- Available data

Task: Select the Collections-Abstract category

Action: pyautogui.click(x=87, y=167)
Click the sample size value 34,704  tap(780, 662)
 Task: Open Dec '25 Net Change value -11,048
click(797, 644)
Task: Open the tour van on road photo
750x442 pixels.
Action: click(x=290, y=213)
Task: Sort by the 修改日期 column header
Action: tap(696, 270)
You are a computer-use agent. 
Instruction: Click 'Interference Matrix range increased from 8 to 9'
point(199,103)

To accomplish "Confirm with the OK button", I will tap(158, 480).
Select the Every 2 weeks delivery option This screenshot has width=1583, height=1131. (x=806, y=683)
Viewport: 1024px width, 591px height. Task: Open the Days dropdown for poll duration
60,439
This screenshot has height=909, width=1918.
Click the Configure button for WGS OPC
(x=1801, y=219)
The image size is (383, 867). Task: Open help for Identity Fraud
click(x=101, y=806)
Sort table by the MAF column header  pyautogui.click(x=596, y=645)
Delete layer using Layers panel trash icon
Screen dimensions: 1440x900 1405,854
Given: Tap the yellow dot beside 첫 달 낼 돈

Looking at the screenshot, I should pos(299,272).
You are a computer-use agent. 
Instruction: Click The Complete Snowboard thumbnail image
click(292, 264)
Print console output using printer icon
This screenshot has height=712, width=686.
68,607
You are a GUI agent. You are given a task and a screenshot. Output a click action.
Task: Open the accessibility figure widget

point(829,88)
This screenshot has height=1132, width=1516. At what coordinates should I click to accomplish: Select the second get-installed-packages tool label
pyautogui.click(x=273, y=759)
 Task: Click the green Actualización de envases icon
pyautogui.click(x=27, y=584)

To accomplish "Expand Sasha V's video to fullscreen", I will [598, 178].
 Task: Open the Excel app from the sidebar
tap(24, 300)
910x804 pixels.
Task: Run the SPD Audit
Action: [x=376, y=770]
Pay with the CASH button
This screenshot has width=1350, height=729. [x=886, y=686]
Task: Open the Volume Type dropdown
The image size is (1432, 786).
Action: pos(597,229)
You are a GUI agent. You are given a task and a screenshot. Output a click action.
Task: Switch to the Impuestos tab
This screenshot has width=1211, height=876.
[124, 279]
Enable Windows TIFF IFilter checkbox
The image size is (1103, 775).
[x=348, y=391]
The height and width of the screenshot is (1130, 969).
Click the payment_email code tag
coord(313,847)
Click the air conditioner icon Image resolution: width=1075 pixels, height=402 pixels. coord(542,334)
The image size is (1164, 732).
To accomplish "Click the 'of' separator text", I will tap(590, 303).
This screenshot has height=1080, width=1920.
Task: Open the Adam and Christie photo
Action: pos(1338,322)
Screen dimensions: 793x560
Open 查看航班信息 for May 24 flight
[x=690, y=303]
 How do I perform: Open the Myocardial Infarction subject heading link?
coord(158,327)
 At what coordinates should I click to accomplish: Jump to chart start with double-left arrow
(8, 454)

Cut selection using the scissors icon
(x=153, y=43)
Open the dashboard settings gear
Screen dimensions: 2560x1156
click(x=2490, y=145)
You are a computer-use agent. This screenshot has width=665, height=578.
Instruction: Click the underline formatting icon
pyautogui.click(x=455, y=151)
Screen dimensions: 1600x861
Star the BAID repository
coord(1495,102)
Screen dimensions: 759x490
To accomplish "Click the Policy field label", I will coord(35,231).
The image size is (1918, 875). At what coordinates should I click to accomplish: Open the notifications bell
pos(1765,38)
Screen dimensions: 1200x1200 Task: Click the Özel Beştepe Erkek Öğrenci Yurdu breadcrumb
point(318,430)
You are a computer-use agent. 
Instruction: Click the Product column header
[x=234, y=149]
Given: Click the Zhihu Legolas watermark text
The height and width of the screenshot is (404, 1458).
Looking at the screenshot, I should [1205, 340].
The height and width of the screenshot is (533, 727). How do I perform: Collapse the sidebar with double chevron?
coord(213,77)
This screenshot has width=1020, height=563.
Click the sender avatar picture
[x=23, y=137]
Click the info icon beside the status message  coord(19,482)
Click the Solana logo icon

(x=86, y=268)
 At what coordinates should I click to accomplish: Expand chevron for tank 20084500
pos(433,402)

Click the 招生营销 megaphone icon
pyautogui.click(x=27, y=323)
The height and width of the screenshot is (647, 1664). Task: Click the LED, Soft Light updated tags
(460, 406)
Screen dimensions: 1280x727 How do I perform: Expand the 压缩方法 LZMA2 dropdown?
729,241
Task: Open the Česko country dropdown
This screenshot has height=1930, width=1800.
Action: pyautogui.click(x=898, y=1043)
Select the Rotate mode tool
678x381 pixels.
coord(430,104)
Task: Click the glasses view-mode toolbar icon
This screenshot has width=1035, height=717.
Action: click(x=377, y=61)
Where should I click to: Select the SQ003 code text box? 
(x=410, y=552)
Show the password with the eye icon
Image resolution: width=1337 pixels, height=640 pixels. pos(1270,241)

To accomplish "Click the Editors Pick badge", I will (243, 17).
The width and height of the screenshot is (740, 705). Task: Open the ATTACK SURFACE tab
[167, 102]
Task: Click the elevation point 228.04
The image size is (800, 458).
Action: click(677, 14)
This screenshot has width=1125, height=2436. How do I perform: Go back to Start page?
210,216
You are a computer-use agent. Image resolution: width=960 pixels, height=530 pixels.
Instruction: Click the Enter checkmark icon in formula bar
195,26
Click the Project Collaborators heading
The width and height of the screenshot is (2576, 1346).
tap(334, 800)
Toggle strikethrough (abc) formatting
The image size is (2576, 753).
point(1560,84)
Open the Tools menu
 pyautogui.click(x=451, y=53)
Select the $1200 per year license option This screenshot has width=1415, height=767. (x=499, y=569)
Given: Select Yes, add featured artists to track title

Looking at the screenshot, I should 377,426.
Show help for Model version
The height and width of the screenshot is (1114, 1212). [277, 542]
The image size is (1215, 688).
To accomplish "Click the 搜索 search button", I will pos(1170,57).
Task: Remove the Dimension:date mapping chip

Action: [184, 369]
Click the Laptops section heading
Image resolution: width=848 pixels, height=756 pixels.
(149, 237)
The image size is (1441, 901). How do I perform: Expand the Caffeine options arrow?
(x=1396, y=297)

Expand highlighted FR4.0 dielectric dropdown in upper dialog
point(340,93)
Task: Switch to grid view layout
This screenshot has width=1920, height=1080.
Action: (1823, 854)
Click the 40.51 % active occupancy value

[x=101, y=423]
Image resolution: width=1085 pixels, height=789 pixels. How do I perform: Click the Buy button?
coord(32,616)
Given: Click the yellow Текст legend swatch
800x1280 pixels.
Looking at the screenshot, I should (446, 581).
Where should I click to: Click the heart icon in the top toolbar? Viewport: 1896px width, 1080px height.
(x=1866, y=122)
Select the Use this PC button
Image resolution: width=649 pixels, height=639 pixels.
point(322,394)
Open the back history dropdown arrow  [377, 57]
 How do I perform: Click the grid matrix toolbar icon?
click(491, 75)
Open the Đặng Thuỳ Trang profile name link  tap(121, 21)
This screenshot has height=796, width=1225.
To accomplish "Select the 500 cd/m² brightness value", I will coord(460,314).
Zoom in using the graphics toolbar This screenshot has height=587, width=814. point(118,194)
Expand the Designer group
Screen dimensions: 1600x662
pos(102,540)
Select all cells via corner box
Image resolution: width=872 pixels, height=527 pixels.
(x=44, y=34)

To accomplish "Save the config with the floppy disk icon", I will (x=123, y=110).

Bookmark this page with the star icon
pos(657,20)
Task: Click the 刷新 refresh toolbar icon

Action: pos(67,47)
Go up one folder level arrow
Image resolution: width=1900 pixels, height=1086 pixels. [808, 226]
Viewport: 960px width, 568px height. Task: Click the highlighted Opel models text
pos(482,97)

- Work instruction
Print the entire set of records again, exactly.

- The completed task
Task: Select the Collections-Abstract category

Action: pyautogui.click(x=87, y=167)
Click the sample size value 34,704  tap(780, 662)
 Task: Open Dec '25 Net Change value -11,048
click(797, 644)
Task: Open the tour van on road photo
750x442 pixels.
Action: click(x=290, y=213)
Task: Sort by the 修改日期 column header
Action: tap(696, 270)
You are a computer-use agent. 
Instruction: Click 'Interference Matrix range increased from 8 to 9'
point(199,103)

To accomplish "Confirm with the OK button", I will tap(158, 480).
Select the Every 2 weeks delivery option This screenshot has width=1583, height=1131. (x=806, y=683)
Viewport: 1024px width, 591px height. Task: Open the Days dropdown for poll duration
60,439
This screenshot has height=909, width=1918.
Click the Configure button for WGS OPC
(x=1801, y=219)
The image size is (383, 867). Task: Open help for Identity Fraud
click(x=101, y=806)
Sort table by the MAF column header  pyautogui.click(x=596, y=645)
Delete layer using Layers panel trash icon
Screen dimensions: 1440x900 1405,854
Given: Tap the yellow dot beside 첫 달 낼 돈

Looking at the screenshot, I should pos(299,272).
You are a computer-use agent. 
Instruction: Click The Complete Snowboard thumbnail image
click(292, 264)
Print console output using printer icon
This screenshot has height=712, width=686.
68,607
You are a GUI agent. You are given a task and a screenshot. Output a click action.
Task: Open the accessibility figure widget

point(829,88)
This screenshot has height=1132, width=1516. At what coordinates should I click to accomplish: Select the second get-installed-packages tool label
pyautogui.click(x=273, y=759)
 Task: Click the green Actualización de envases icon
pyautogui.click(x=27, y=584)

To accomplish "Expand Sasha V's video to fullscreen", I will [598, 178].
 Task: Open the Excel app from the sidebar
tap(24, 300)
910x804 pixels.
Task: Run the SPD Audit
Action: [x=376, y=770]
Pay with the CASH button
This screenshot has width=1350, height=729. [x=886, y=686]
Task: Open the Volume Type dropdown
The image size is (1432, 786).
Action: pos(597,229)
You are a GUI agent. You are given a task and a screenshot. Output a click action.
Task: Switch to the Impuestos tab
This screenshot has width=1211, height=876.
[124, 279]
Enable Windows TIFF IFilter checkbox
The image size is (1103, 775).
[x=348, y=391]
The height and width of the screenshot is (1130, 969).
Click the payment_email code tag
coord(313,847)
Click the air conditioner icon Image resolution: width=1075 pixels, height=402 pixels. coord(542,334)
The image size is (1164, 732).
To accomplish "Click the 'of' separator text", I will tap(590, 303).
This screenshot has height=1080, width=1920.
Task: Open the Adam and Christie photo
Action: pos(1338,322)
Screen dimensions: 793x560
Open 查看航班信息 for May 24 flight
[x=690, y=303]
 How do I perform: Open the Myocardial Infarction subject heading link?
coord(158,327)
 At what coordinates should I click to accomplish: Jump to chart start with double-left arrow
(8, 454)

Cut selection using the scissors icon
(x=153, y=43)
Open the dashboard settings gear
Screen dimensions: 2560x1156
click(x=2490, y=145)
You are a computer-use agent. This screenshot has width=665, height=578.
Instruction: Click the underline formatting icon
pyautogui.click(x=455, y=151)
Screen dimensions: 1600x861
Star the BAID repository
coord(1495,102)
Screen dimensions: 759x490
To accomplish "Click the Policy field label", I will coord(35,231).
The image size is (1918, 875). At what coordinates should I click to accomplish: Open the notifications bell
pos(1765,38)
Screen dimensions: 1200x1200 Task: Click the Özel Beştepe Erkek Öğrenci Yurdu breadcrumb
point(318,430)
You are a computer-use agent. 
Instruction: Click the Product column header
[x=234, y=149]
Given: Click the Zhihu Legolas watermark text
The height and width of the screenshot is (404, 1458).
Looking at the screenshot, I should [1205, 340].
The height and width of the screenshot is (533, 727). How do I perform: Collapse the sidebar with double chevron?
coord(213,77)
This screenshot has width=1020, height=563.
Click the sender avatar picture
[x=23, y=137]
Click the info icon beside the status message  coord(19,482)
Click the Solana logo icon

(x=86, y=268)
 At what coordinates should I click to accomplish: Expand chevron for tank 20084500
pos(433,402)

Click the 招生营销 megaphone icon
pyautogui.click(x=27, y=323)
The height and width of the screenshot is (647, 1664). Task: Click the LED, Soft Light updated tags
(460, 406)
Screen dimensions: 1280x727 How do I perform: Expand the 压缩方法 LZMA2 dropdown?
729,241
Task: Open the Česko country dropdown
This screenshot has height=1930, width=1800.
Action: pyautogui.click(x=898, y=1043)
Select the Rotate mode tool
678x381 pixels.
coord(430,104)
Task: Click the glasses view-mode toolbar icon
This screenshot has width=1035, height=717.
Action: click(x=377, y=61)
Where should I click to: Select the SQ003 code text box? 
(x=410, y=552)
Show the password with the eye icon
Image resolution: width=1337 pixels, height=640 pixels. pos(1270,241)

To accomplish "Click the Editors Pick badge", I will (243, 17).
The width and height of the screenshot is (740, 705). Task: Open the ATTACK SURFACE tab
[167, 102]
Task: Click the elevation point 228.04
The image size is (800, 458).
Action: click(677, 14)
This screenshot has width=1125, height=2436. How do I perform: Go back to Start page?
210,216
You are a computer-use agent. Image resolution: width=960 pixels, height=530 pixels.
Instruction: Click the Enter checkmark icon in formula bar
195,26
Click the Project Collaborators heading
The width and height of the screenshot is (2576, 1346).
tap(334, 800)
Toggle strikethrough (abc) formatting
The image size is (2576, 753).
point(1560,84)
Open the Tools menu
 pyautogui.click(x=451, y=53)
Select the $1200 per year license option This screenshot has width=1415, height=767. (x=499, y=569)
Given: Select Yes, add featured artists to track title

Looking at the screenshot, I should 377,426.
Show help for Model version
The height and width of the screenshot is (1114, 1212). [277, 542]
The image size is (1215, 688).
To accomplish "Click the 搜索 search button", I will pos(1170,57).
Task: Remove the Dimension:date mapping chip

Action: [184, 369]
Click the Laptops section heading
Image resolution: width=848 pixels, height=756 pixels.
(149, 237)
The image size is (1441, 901). How do I perform: Expand the Caffeine options arrow?
(x=1396, y=297)

Expand highlighted FR4.0 dielectric dropdown in upper dialog
point(340,93)
Task: Switch to grid view layout
This screenshot has width=1920, height=1080.
Action: (1823, 854)
Click the 40.51 % active occupancy value

[x=101, y=423]
Image resolution: width=1085 pixels, height=789 pixels. How do I perform: Click the Buy button?
coord(32,616)
Given: Click the yellow Текст legend swatch
800x1280 pixels.
Looking at the screenshot, I should (446, 581).
Where should I click to: Click the heart icon in the top toolbar? Viewport: 1896px width, 1080px height.
(x=1866, y=122)
Select the Use this PC button
Image resolution: width=649 pixels, height=639 pixels.
point(322,394)
Open the back history dropdown arrow  [377, 57]
 How do I perform: Click the grid matrix toolbar icon?
click(491, 75)
Open the Đặng Thuỳ Trang profile name link  tap(121, 21)
This screenshot has height=796, width=1225.
To accomplish "Select the 500 cd/m² brightness value", I will coord(460,314).
Zoom in using the graphics toolbar This screenshot has height=587, width=814. point(118,194)
Expand the Designer group
Screen dimensions: 1600x662
pos(102,540)
Select all cells via corner box
Image resolution: width=872 pixels, height=527 pixels.
(x=44, y=34)

To accomplish "Save the config with the floppy disk icon", I will (x=123, y=110).

Bookmark this page with the star icon
pos(657,20)
Task: Click the 刷新 refresh toolbar icon

Action: pos(67,47)
Go up one folder level arrow
Image resolution: width=1900 pixels, height=1086 pixels. [808, 226]
Viewport: 960px width, 568px height. Task: Click the highlighted Opel models text
pos(482,97)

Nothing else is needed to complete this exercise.